サムは目を転がすだけで、私をドアからさらに遠くに引っ張った。彼の狼人間の目は明るいオレンジ色に輝き、顔は怒りに満ちていた。

「お前の気性を抑えろ」彼は私を乱暴に建物の側面に押し付けながら囁いた。「お前はただの普通の人間だ。俺が三年もお前と付き合ってやったことに感謝すべきだ」

彼の言葉は痛かった。私の視界は涙で曇った。

「なぜ彼女なの?」私は喉に詰まったすすり泣きを抑えながら言った。

三年間私を愛していると言っていたサムは、ただ冷笑した。「お前はもう俺には役立たずだ」彼は唸った。「彼女はベータだ。彼女の家族は信じられないほど裕福で力を持っている。そして彼女のおかげで、俺は来週からウェアコープで新しい仕事を始めるんだ」

ウェアコープは世界最大の企業だった。彼らは銀行をすべて支配しているだけでなく、21世紀で最も新しく、広く使われている暗号通貨、Wコインも開発していた。私は使ったことがなかった—人間には許されていなかった—しかし、それは最初に登場したとき、多くの狼人間を極めて裕福にした。

彼は続けた。「お前は自分で仕事も見つけられないくせに、俺に頼り切ってきた以外に何をしてくれた?お前は彼女に比べれば何者でもない。俺が次に進む決断を疑うなんて、よくも」

もう何も言うことはなかった。彼から逃げ出すこと以外に何も思い浮かばなかった。私はついにサムを押しのけ、壁から身を離した。「くたばれ」私は怒りに任せて唸り、手を上げて彼の顔を強く平手打ちした。通行人が今や私たちを見ていたが、もうどうでもよかった。

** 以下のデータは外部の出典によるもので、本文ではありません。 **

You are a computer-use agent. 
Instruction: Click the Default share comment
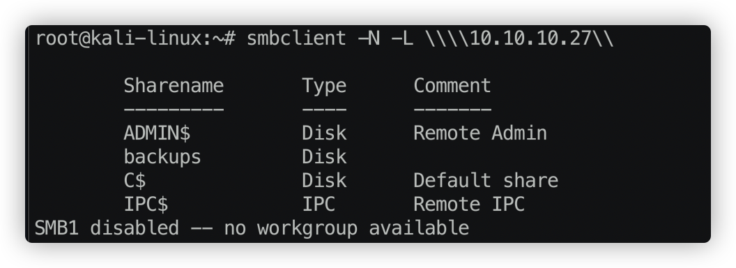tap(486, 181)
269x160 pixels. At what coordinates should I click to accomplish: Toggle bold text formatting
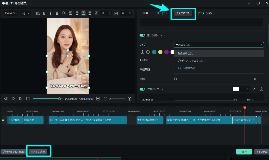[x=44, y=13]
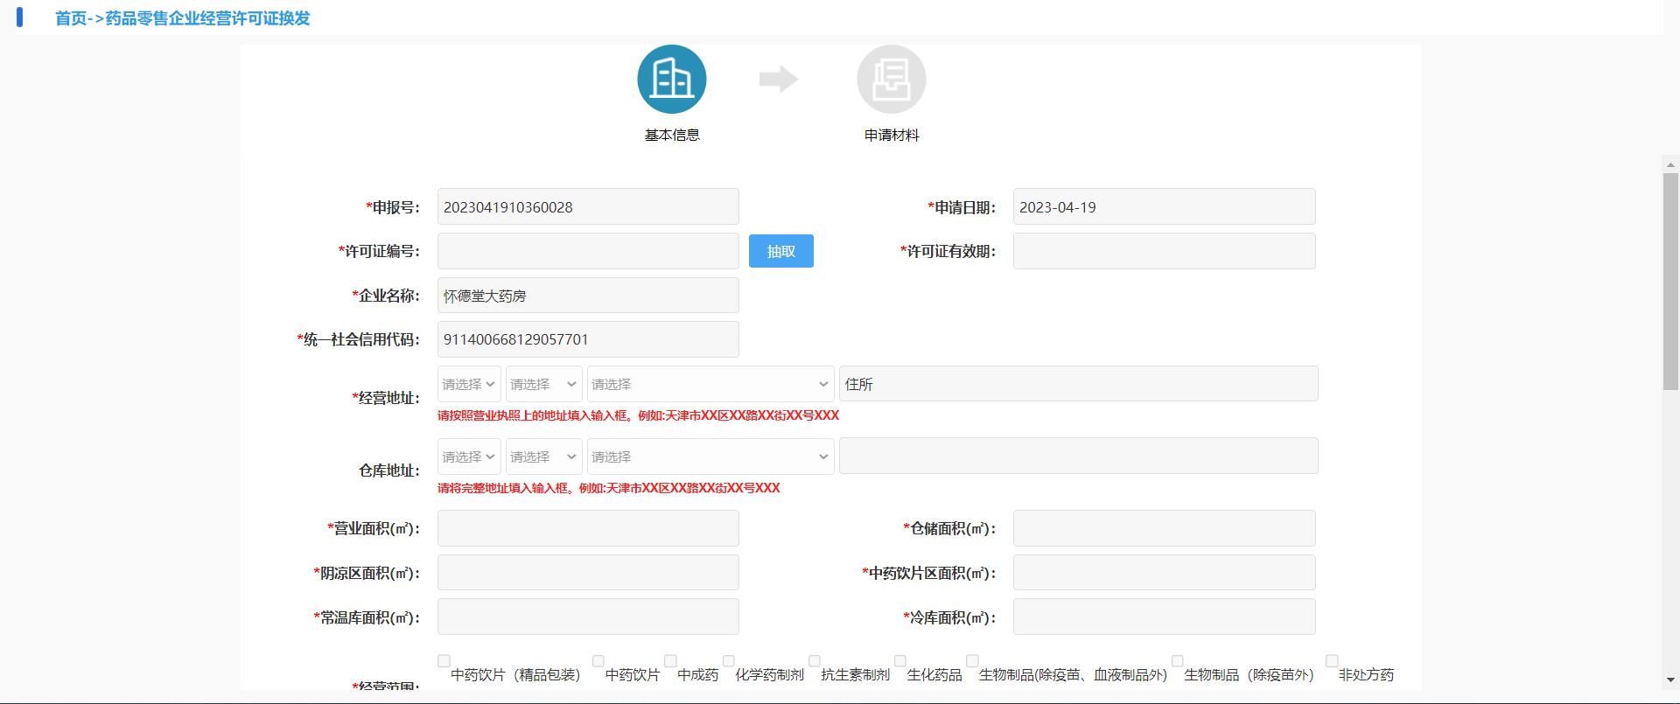Select the 营业面积 input box

[588, 528]
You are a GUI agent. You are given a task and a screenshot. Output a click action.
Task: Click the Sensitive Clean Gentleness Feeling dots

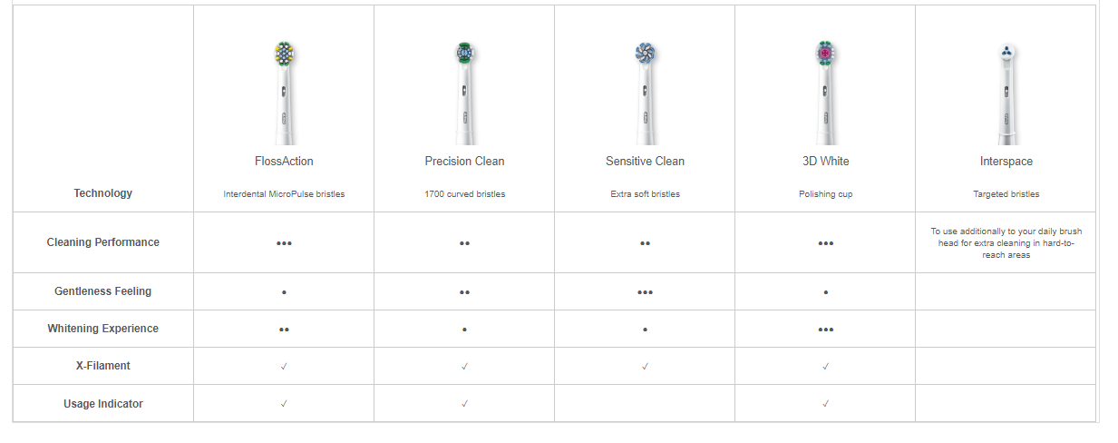tap(645, 292)
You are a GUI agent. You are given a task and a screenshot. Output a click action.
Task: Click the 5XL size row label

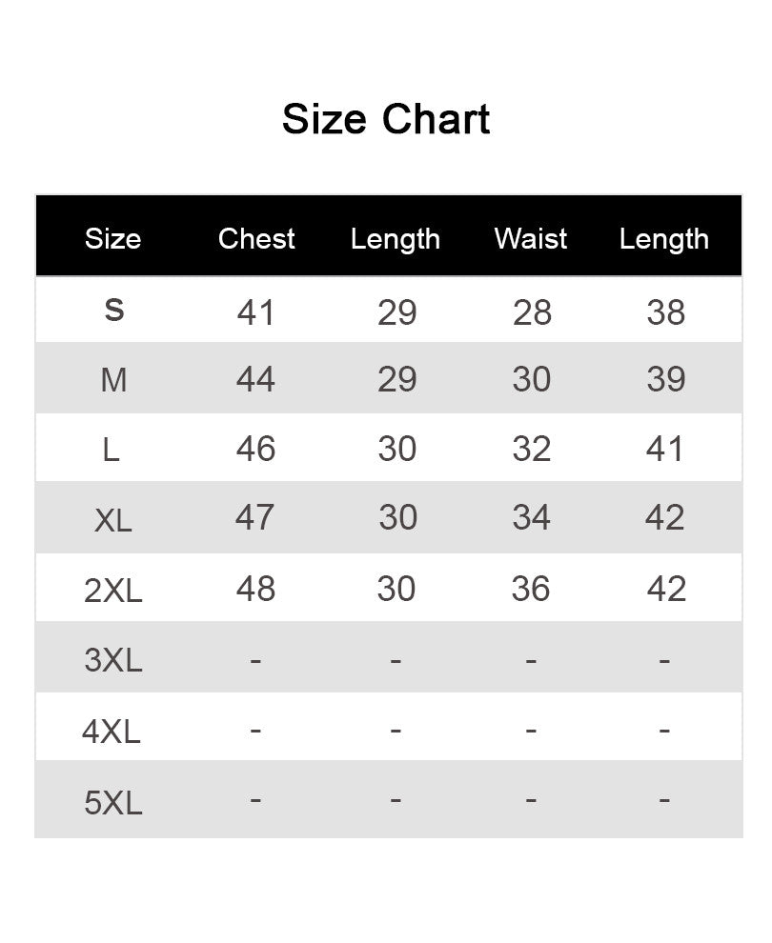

もう一言も言わずに、私はかかとを返して振り返ることなく立ち去った。

通りを無感覚に歩きながら目から涙を拭い、初めて会ったころのサムのことを考えた。彼は高校で虐められていた自信も見通しも友達もいないオメガに過ぎなかった。私は愛と支えで彼が自信を持てるよう助けたのに、これが彼の恩返し?金髪の女のために私を捨て、ウェアコープでの仕事のために?

三年間の恋人であり、五年間の親友だった人が、お金と権力のためにこれほど簡単に私を捨てたということを知るほど、怒りを感じることはなかった。

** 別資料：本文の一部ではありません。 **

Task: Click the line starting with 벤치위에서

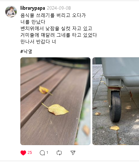Action: [x=56, y=29]
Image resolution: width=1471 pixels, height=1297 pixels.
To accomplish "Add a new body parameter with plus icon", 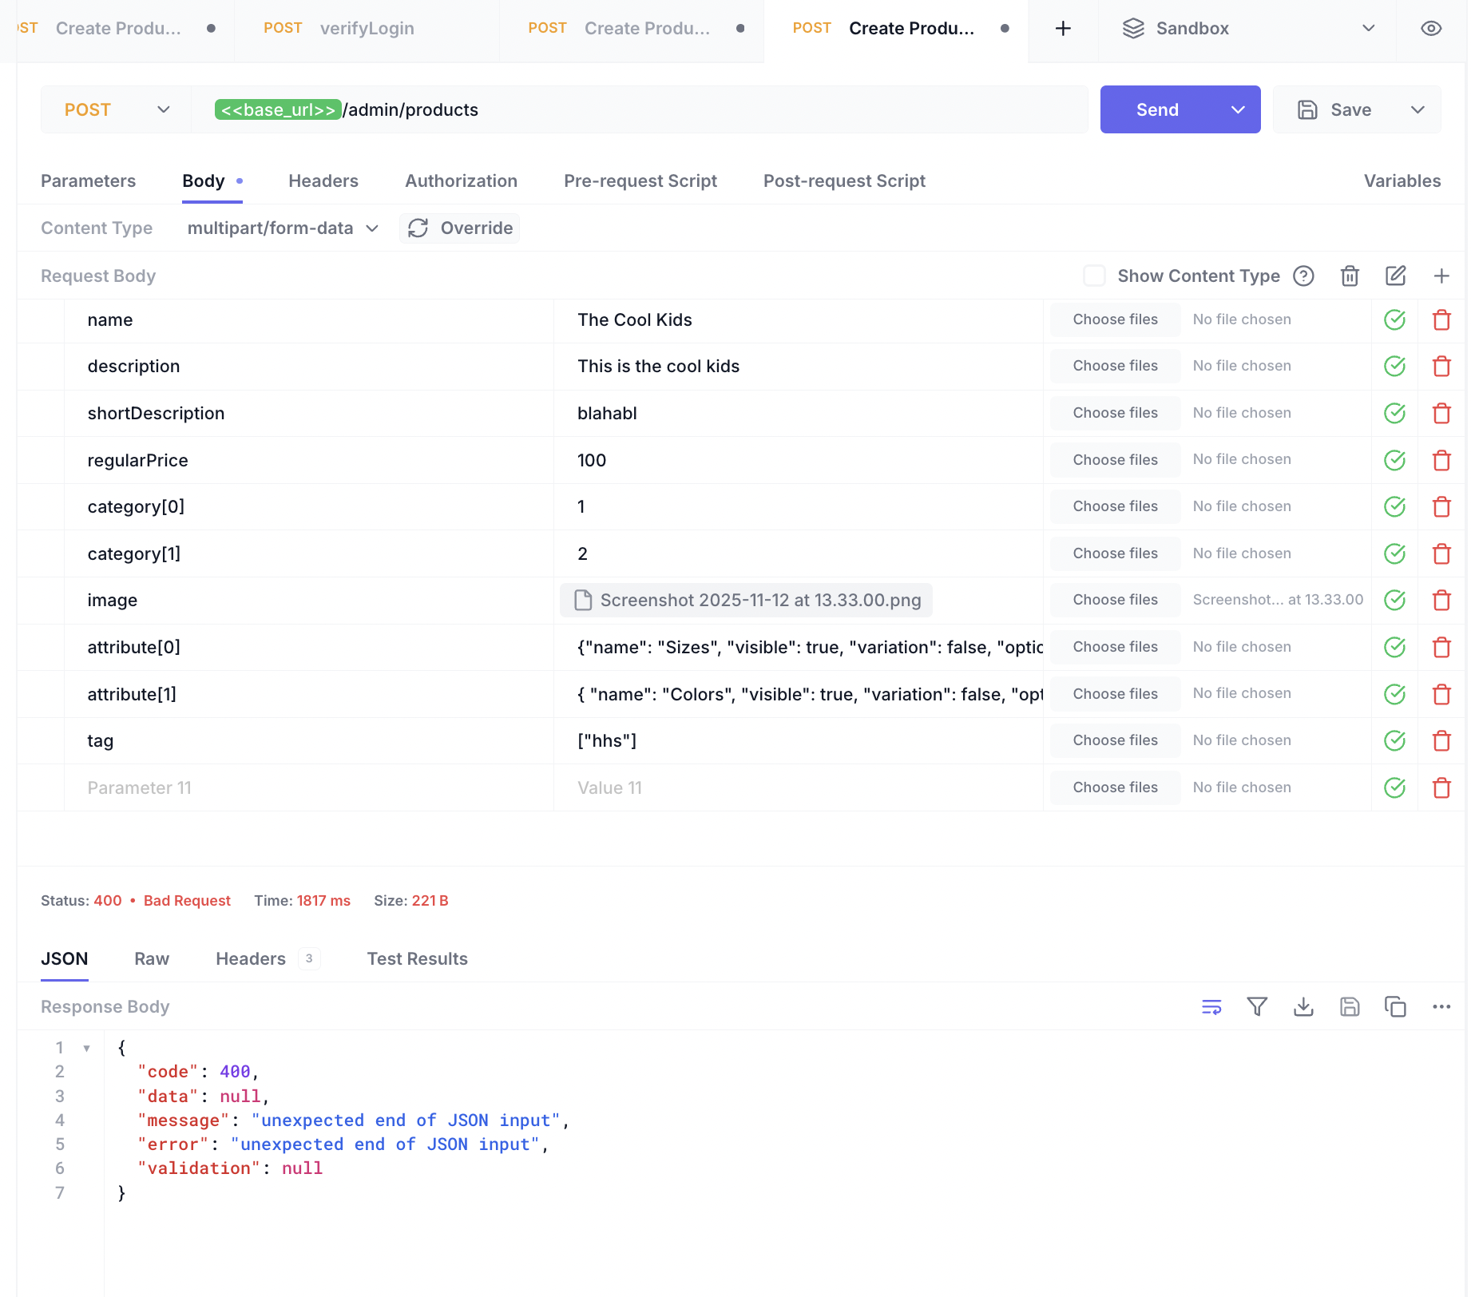I will click(x=1441, y=276).
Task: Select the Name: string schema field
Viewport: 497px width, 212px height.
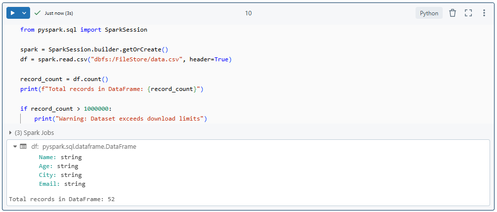Action: [x=60, y=157]
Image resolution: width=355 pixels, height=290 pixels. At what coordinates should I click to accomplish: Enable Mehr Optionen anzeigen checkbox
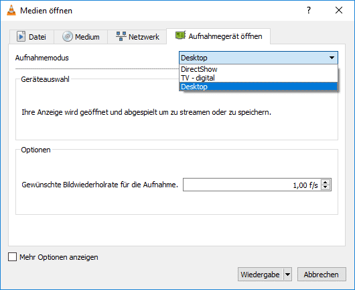pyautogui.click(x=12, y=257)
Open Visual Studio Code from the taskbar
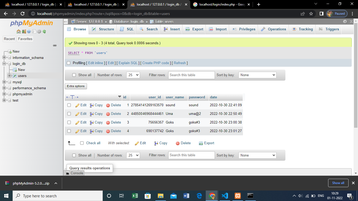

まだ怒りに燃えながら交差点に踏み出したとき、あまりにも感覚が麻痺していて、渡る前にきちんと周りを見ることができなかった。その時、車のクラクションの音が聞こえ、高級車が私に向かってまっすぐ走ってくるのが見えた。自分に呪いの言葉を吐きながら、私は後ろによろめき、車にはねられる直前に水たまりに転倒した。

車は私の隣で急停止した。ひかれそうになった後、そのまま走り去ると思っていたので驚いたが、さらに驚いたのは、窓が下がった時に車の中に座っていた人物だった。

エドリック・モーガン、ウェアコープのCEO。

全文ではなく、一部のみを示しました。